_YOUR GOAL_: Rewrite the material below, changing every occurrence of "GUI agent" to "interface assistant" and leaving everything else unchanged.

_DATA FOR THE TASK_:

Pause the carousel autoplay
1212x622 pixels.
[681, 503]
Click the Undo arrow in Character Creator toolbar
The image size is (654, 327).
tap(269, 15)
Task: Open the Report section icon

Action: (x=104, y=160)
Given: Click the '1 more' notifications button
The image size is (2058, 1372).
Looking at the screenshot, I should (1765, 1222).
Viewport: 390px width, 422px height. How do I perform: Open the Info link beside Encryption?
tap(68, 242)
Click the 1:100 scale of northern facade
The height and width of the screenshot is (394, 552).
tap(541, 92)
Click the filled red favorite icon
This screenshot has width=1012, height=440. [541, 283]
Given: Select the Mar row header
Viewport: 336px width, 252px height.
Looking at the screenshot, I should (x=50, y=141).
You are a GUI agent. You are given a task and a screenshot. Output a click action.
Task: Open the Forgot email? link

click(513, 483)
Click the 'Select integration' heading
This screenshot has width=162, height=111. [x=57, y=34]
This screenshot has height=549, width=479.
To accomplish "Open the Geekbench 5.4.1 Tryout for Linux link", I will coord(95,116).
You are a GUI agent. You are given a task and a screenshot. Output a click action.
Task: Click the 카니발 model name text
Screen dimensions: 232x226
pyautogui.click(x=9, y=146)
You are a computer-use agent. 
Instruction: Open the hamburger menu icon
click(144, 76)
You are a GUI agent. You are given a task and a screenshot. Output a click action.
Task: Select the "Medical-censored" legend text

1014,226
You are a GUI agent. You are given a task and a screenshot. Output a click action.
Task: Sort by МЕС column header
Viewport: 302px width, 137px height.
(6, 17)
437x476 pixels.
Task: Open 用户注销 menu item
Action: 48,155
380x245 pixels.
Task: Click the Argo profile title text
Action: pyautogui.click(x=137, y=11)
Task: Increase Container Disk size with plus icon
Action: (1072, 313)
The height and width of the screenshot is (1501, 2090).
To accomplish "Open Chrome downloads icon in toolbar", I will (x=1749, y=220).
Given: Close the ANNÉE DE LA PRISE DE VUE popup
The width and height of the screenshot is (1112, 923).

_SOLUTION TO THIS TASK_:
Pause the carousel autoplay
1212x622 pixels.
[681, 503]
Click the Undo arrow in Character Creator toolbar
The image size is (654, 327).
tap(269, 15)
Task: Open the Report section icon

Action: (x=104, y=160)
Given: Click the '1 more' notifications button
The image size is (2058, 1372).
Looking at the screenshot, I should (1765, 1222).
Viewport: 390px width, 422px height. How do I perform: Open the Info link beside Encryption?
tap(68, 242)
Click the 1:100 scale of northern facade
The height and width of the screenshot is (394, 552).
tap(541, 92)
Click the filled red favorite icon
This screenshot has width=1012, height=440. [541, 283]
Given: Select the Mar row header
Viewport: 336px width, 252px height.
Looking at the screenshot, I should (x=50, y=141).
You are a interface assistant. You are given a task and a screenshot. Output a click action.
Task: Open the Forgot email? link

click(513, 483)
Click the 'Select integration' heading
This screenshot has width=162, height=111. [x=57, y=34]
This screenshot has height=549, width=479.
To accomplish "Open the Geekbench 5.4.1 Tryout for Linux link", I will coord(95,116).
You are a interface assistant. You are given a task and a screenshot. Output a click action.
Task: Click the 카니발 model name text
Screen dimensions: 232x226
pyautogui.click(x=9, y=146)
You are a computer-use agent. 
Instruction: Open the hamburger menu icon
click(144, 76)
You are a interface assistant. You are given a task and a screenshot. Output a click action.
Task: Select the "Medical-censored" legend text

1014,226
You are a interface assistant. You are given a task and a screenshot. Output a click action.
Task: Sort by МЕС column header
Viewport: 302px width, 137px height.
(6, 17)
437x476 pixels.
Task: Open 用户注销 menu item
Action: 48,155
380x245 pixels.
Task: Click the Argo profile title text
Action: pyautogui.click(x=137, y=11)
Task: Increase Container Disk size with plus icon
Action: (1072, 313)
The height and width of the screenshot is (1501, 2090).
To accomplish "Open Chrome downloads icon in toolbar", I will (x=1749, y=220).
Given: Close the ANNÉE DE LA PRISE DE VUE popup
The width and height of the screenshot is (1112, 923).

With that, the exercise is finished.